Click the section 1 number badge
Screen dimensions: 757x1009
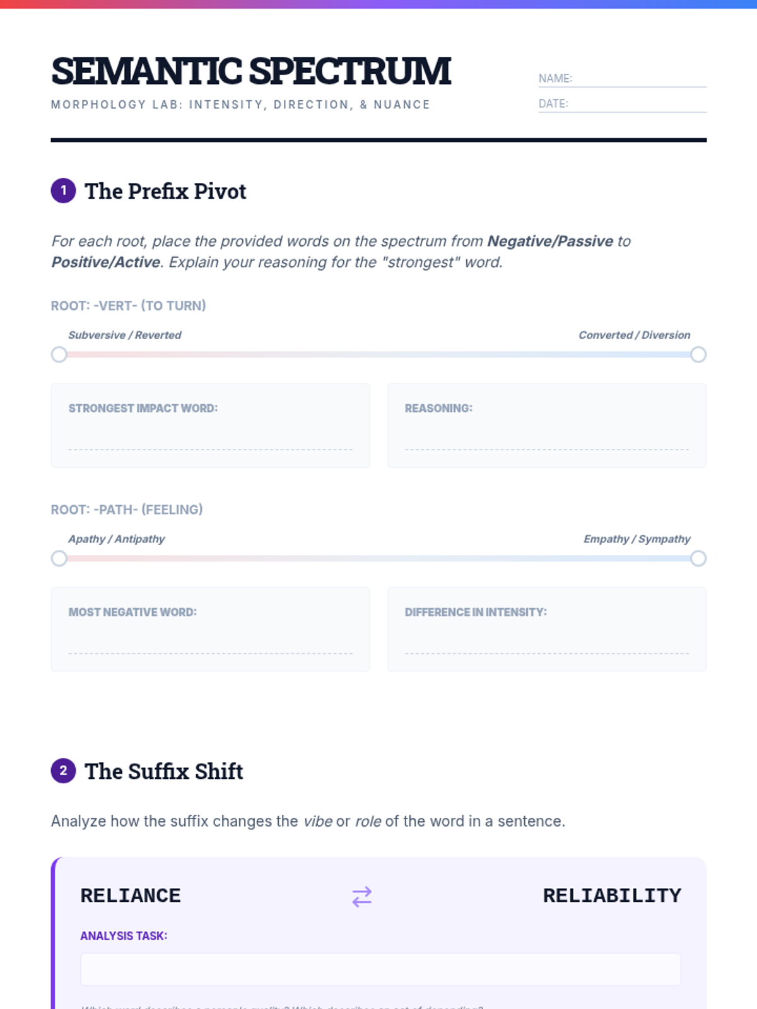click(63, 190)
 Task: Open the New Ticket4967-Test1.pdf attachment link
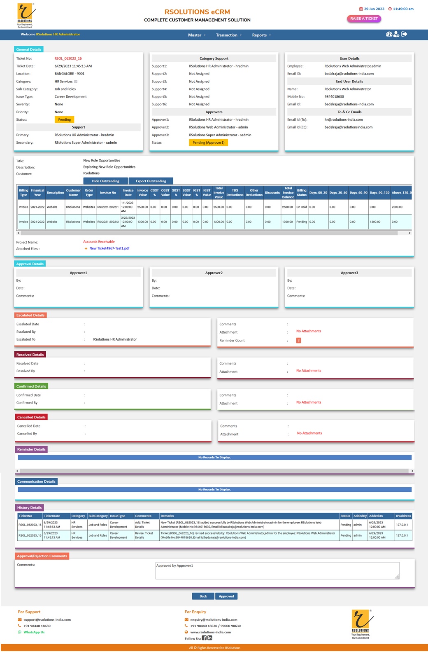pyautogui.click(x=109, y=248)
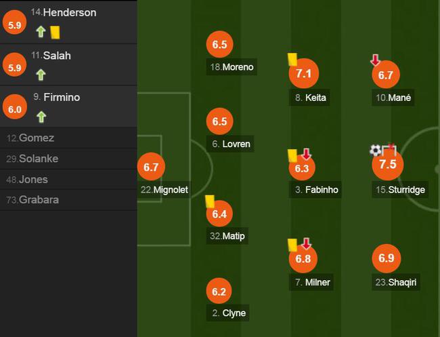Select Sturridge's 7.5 rating circle
Screen dimensions: 440x337
[x=387, y=164]
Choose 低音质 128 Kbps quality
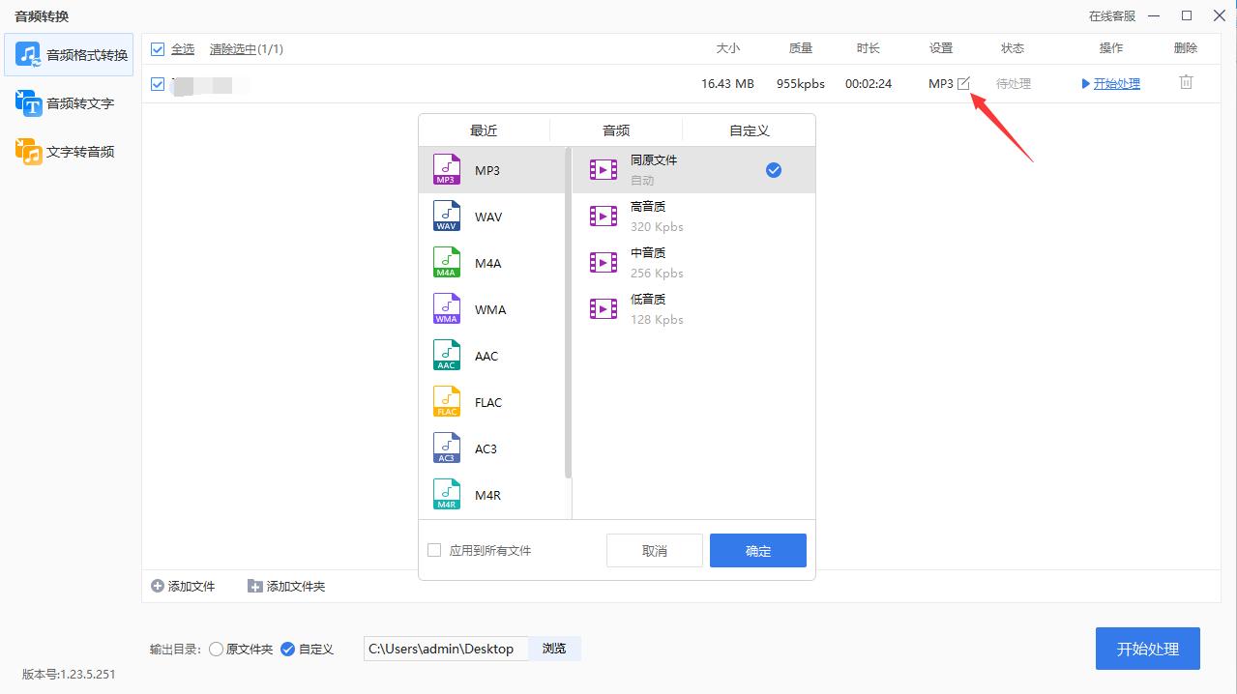The image size is (1237, 694). point(646,308)
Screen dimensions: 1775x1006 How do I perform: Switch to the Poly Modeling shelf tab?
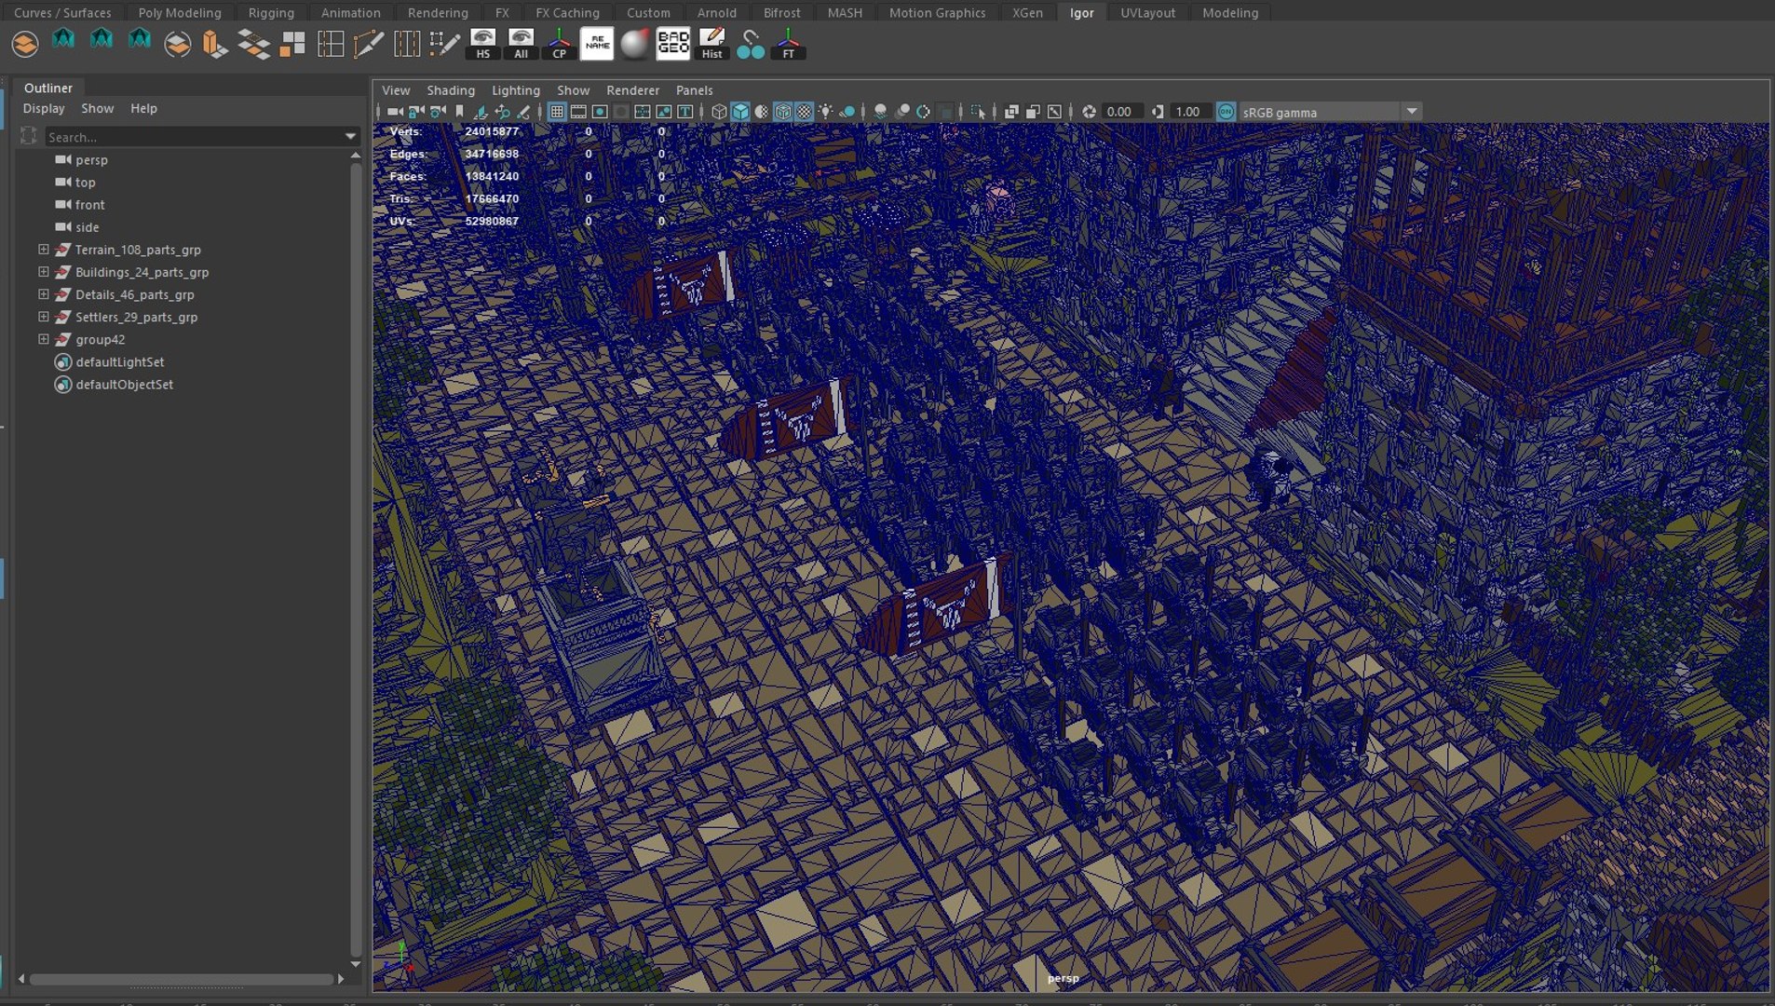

- - -

Reproduce the records from their start through the line containing "The image size is (1237, 694). point(646,308)", inclusive, substituting "download link" for "attachment link" and changing nothing else. Omit the pictures.

*ANSWER TO THIS TASK*
Click the section 1 number badge
Screen dimensions: 757x1009
click(63, 190)
 Task: Open the New Ticket4967-Test1.pdf download link
pyautogui.click(x=109, y=248)
Select Sturridge's 7.5 rating circle
Screen dimensions: 440x337
[x=387, y=164]
Choose 低音质 128 Kbps quality
The image size is (1237, 694). point(646,308)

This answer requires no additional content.